◆ WORK INSTRUCTION ◆
Each line must appear in the answer exactly as it does in the data.

◆ DATA TO USE ◆

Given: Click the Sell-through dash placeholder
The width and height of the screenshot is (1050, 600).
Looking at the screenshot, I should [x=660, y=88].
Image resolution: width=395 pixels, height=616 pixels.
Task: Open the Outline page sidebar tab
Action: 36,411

◆ OUTPUT FOR THIS TASK ◆
Given: Click the Sell-through dash placeholder
The width and height of the screenshot is (1050, 600).
Looking at the screenshot, I should [x=660, y=88].
Image resolution: width=395 pixels, height=616 pixels.
Task: Open the Outline page sidebar tab
Action: 36,411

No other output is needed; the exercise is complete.